Corruption and fiscal deficits in rich countries

This blog was originally posted on April 20.

There are a number of rich countries where corruption is widespread. Corruption affects a country’s public finances in a number of ways:

1.      Corruption lowers tax revenues.

2.      Corruption increases public expenditure.

3.      Where corruption exists and transparency is lacking, decisions regarding the composition of public debt may be more risky, and debt servicing may become more expensive for the national treasury.

4.      The more a country distorts, hides and delays disclosure of the true status of its financial and national statistics, the more likely this will introduce destabilising uncertainty into financial markets.

5.      Large unofficial economies shrink the tax base and may force higher official tax rates, which in turn may feed into the vicious cycle of expanding shadow economies and high statutory taxes (which often go uncollected).  Also, a large underground economy hampers growth, foreign domestic investment, exports and overall productivity, all of which further reduce overall tax revenues.

6.      Corruption affects productivity, competitiveness (including in exports) and growth.

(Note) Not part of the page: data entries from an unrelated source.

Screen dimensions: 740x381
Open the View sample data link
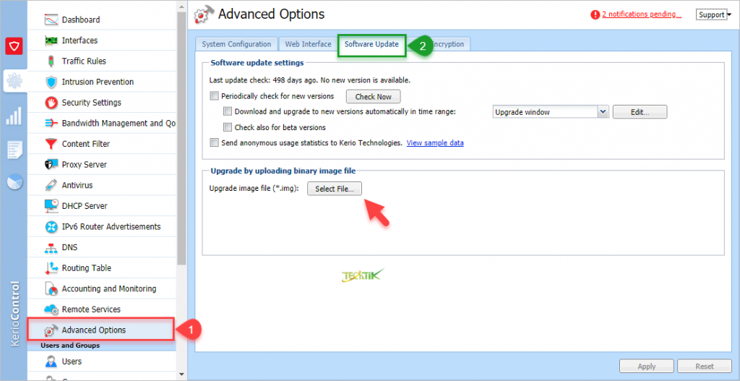[x=435, y=143]
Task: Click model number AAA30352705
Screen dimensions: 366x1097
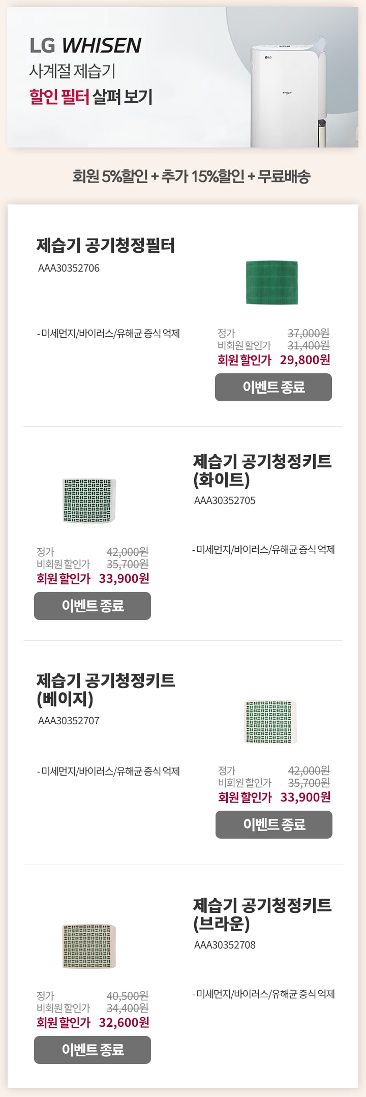Action: [225, 500]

Daniel Kaufmann’s other findings are:

1.      Industrialised countries vary in their ability to control corruption.

2.      There is a strong relationship between corruption and fiscal deficits in industrialised countries.

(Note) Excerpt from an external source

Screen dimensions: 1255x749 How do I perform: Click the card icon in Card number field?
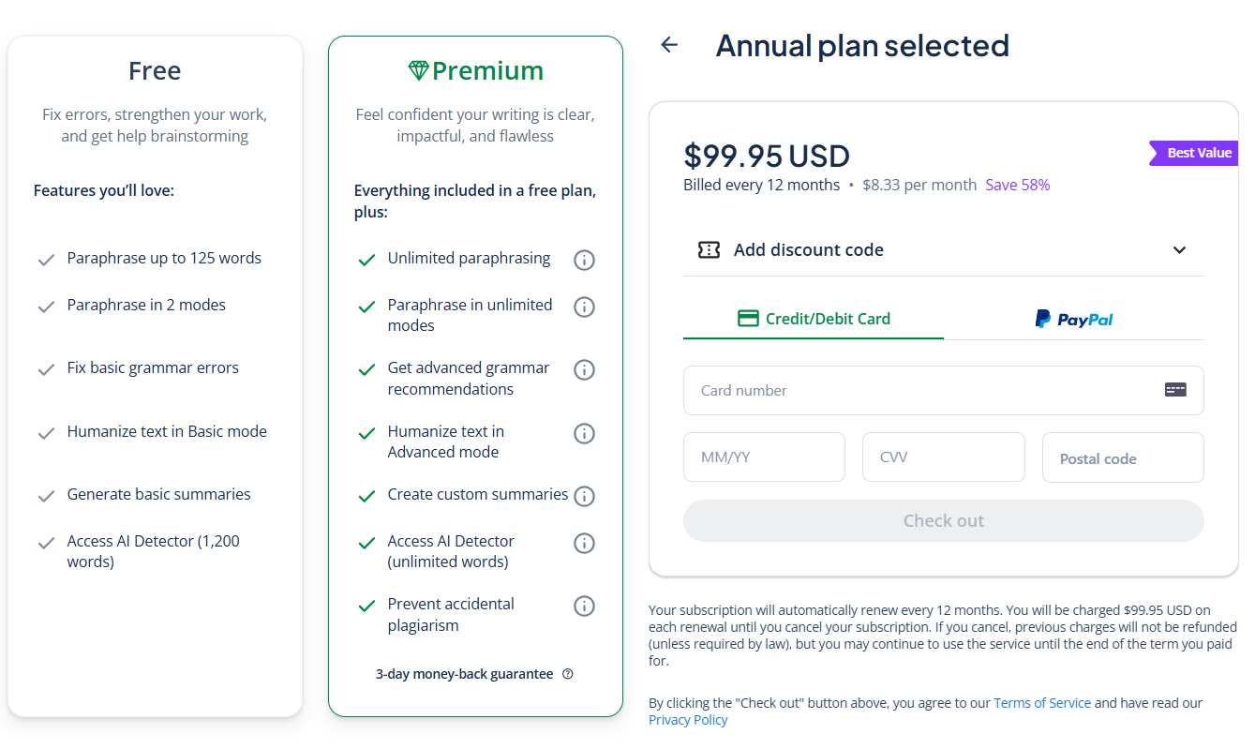[x=1175, y=390]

3.      “Legal corruption”, or state capture (which varies substantially among industrialised countries), is also associated with higher fiscal deficits.

4.      There is no evidence that being a member of the eurozone results in convergence towards higher levels of governance and corruption control.

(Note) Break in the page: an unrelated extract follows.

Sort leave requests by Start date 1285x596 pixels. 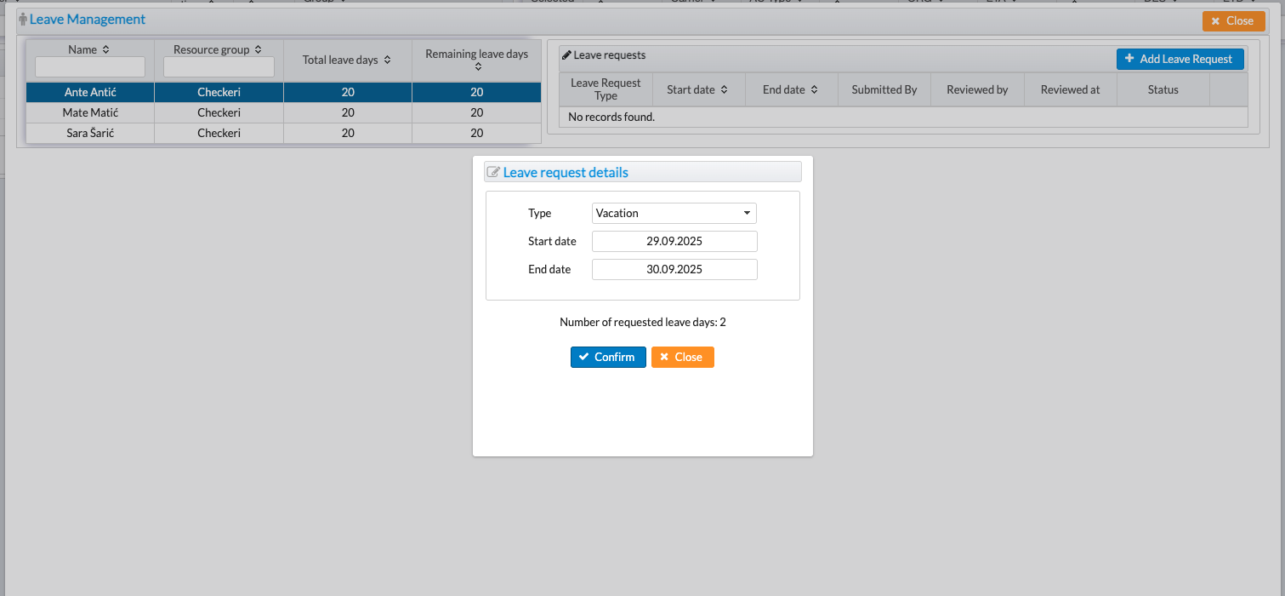click(x=724, y=89)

The findings’ implications are:

1.      An increased focus on the challenges of corruption in industrialised countries is long overdue. Corruption is far from an exclusive problem afflicting some poor countries.

2.      More analysis is needed on how governance failures and corruption affect macroeconomic and financial outcomes.

3.      Global governance bodies, such as the EU, the G-20 and the IMF may need to pay more attention to enhancing incentives that encourage their member states to improve both their governance and fiscal standing. Required improvements include the production and disclosure of transparent, timely and unaltered data on public finances, economic activities and prices, as well as further dissemination and use of governance indicators. The cost of preventive inaction on governance issues is enormous and far beyond the confines of the misgoverned country, as illustrated in recent financial crises.


Wall Street financial reform: Less than meets the eye on financial institutions, more than meets the eye on oil companies

This blog was originally posted on July 16.

The Dodd-Frank Financial Regulatory Reform Bill includes a little-noticed side initiative which is of high relevance for global development and anti-corruption efforts. There is a resource transparency provision in the bill that mandates oil, gas and mining companies registered with the Securities and Exchange Commission to publicly disclose the tax and revenue payments made to any government and requires that they disclose how they ensure that these payments do not fund armed groups in some countries.

There are two more priorities. First, transparency provisions ought to also require full disclosure of the contracts signed between industry and governments.

Second, in the near future these reforms in the extractive industries ought to be rolled out to security exchanges in financial centres in London, Frankfurt and elsewhere.


Millennium Development Goals (MDGs) will not be met unless governance improves

This blog was originally posted on May 14.

Past research suggests that when governance improves, infant mortality declines and incomes rise. Poor quality of governance in many countries can be a major constraint to progress on the MDGs. Emphasis on key components of governance, including corruption, inequality, media freedoms and gender rights, is required to help address major hurdles to progress.